→ ARTICLE
Blue Tits are nesting again in the nestbox with a camera and nesting activity is much further advanced than usual this early in April with the nest already complete and feathers added. I think we may have the earliest laying date ever this year.
Bleeding Heart is flowering in the garden
Violets have self-seeded all over the garden - here in an abandoned flower pot
I am not sure what species this shrub is but when it flowers it always reminds me of Far Sawrey in the Lake District. We used to visit every Spring and this shrub used to flower profusely in a garden opposite the hotel.
Primulas are providing a welcome splash of colour in the rockery - the new "waterfall" has now weathered and looks more natural.
Camelia in flower. Interestingly my neighbour has one that flowers just over the fence and the red flowers of that one attract far more insects and bees than our white variety.
Wood Anemones or Wind Flowers. At night and in wet weather the flowers close the sepals and droop their heads in order to protect their pollen. Folklore suggests that fairies curl up inside the flower having first pulled the curtains around themselves.

→ DATA
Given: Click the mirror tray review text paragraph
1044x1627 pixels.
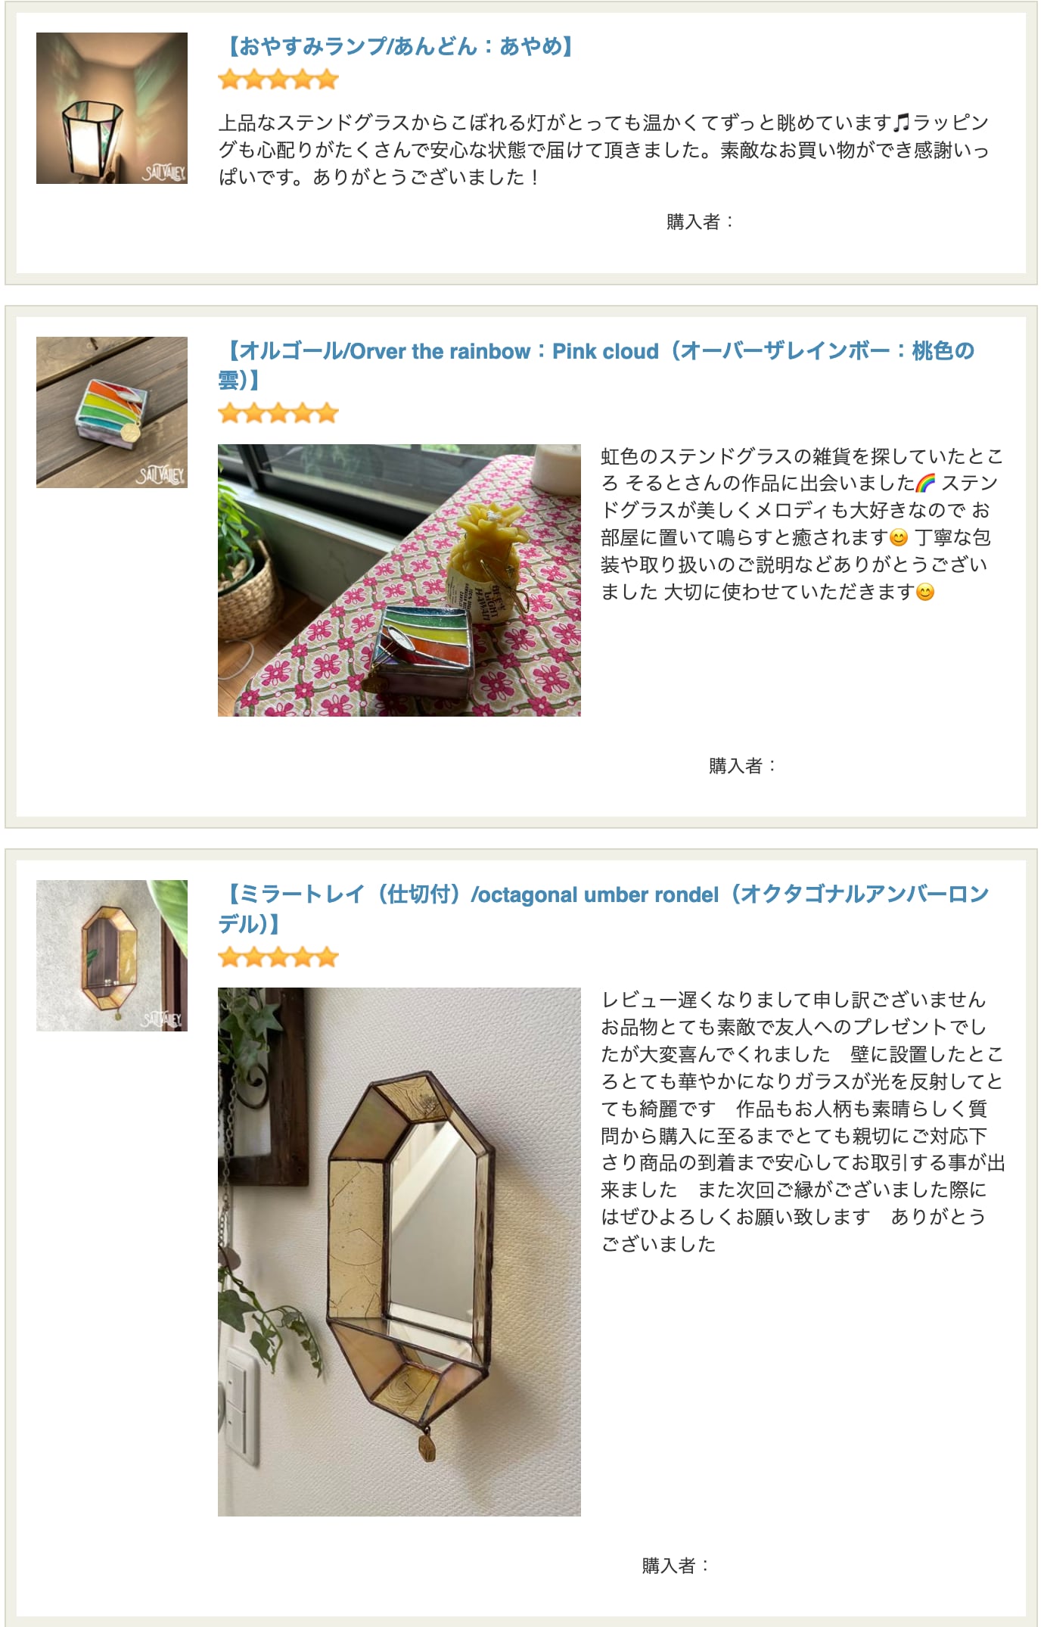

→ TASKS
a) According to the garden diary, what do Wood Anemones do at night and in wet weather to protect their pollen?
b) Write a continuation of the spring garden diary, starting after its final sentence.

→ OUTPUTS FOR THE TASKS
a) They close their sepals and droop their heads.

b)
This lovely stone ornament is "Matilda" left to me by a great-aunt. Years ago when I was a child she used to sit at one end of a shell-shaped stone bird bath but, sadly, the many house moves my aunt undertook resulted in the bird bath and pedestal finally cracking and falling to bits and only Matilda survived.
Bluebells are coming into flower.
Green Alkanet has suddenly appeared in one of the borders which I'm really pleased about. Its somehow self-seeded itself from outside the garden so I'll be counting this one for the 365 challenge!
Cowslips have spread around the garden from the original few plants. The one in the photo below is flowering in the wildflower meadow. Cowslips have a variety of country names such as Fairy Caps, key flower, St Peter's Keys, Our Lady's Cushion, Galligaskins and jackanapes on horses.
Apart from the occasional cropping, I don't edit my photos but I've altered the brightness and contrast in the photo below - to be honest I am not sure if its improved the picture or not!
Shakespeare referred to Cowslips in this fairy song from "A Midsummer Night's Dream"
"The cowslips tall her pensioners be;
In their gold coats, spots you see,
Those be rubies, fairy flavours,
In those freckles live their savours..
I must go seek some dew-drops here,
And hang a pearl in every cowslip's ear."
This pile of branches in the wooded area at the top of the garden used to provide a home for hedgehogs although I haven't seen one now for a couple of years. The wood pile will though provide habitat for invertebrates and small mammals and I live in hope the hedgehogs will return.
Honesty - due to its transulucent, papery seed heads has many alternative names such as pennywort, money flower, moonwort, silver plate, white satin, lunary, money-in-both-pockets and silks and satins.
Dandelions are flowering everywhere. Whenever I see this plant I always remember the most delicious Dandelion Wine which my father used to make years ago.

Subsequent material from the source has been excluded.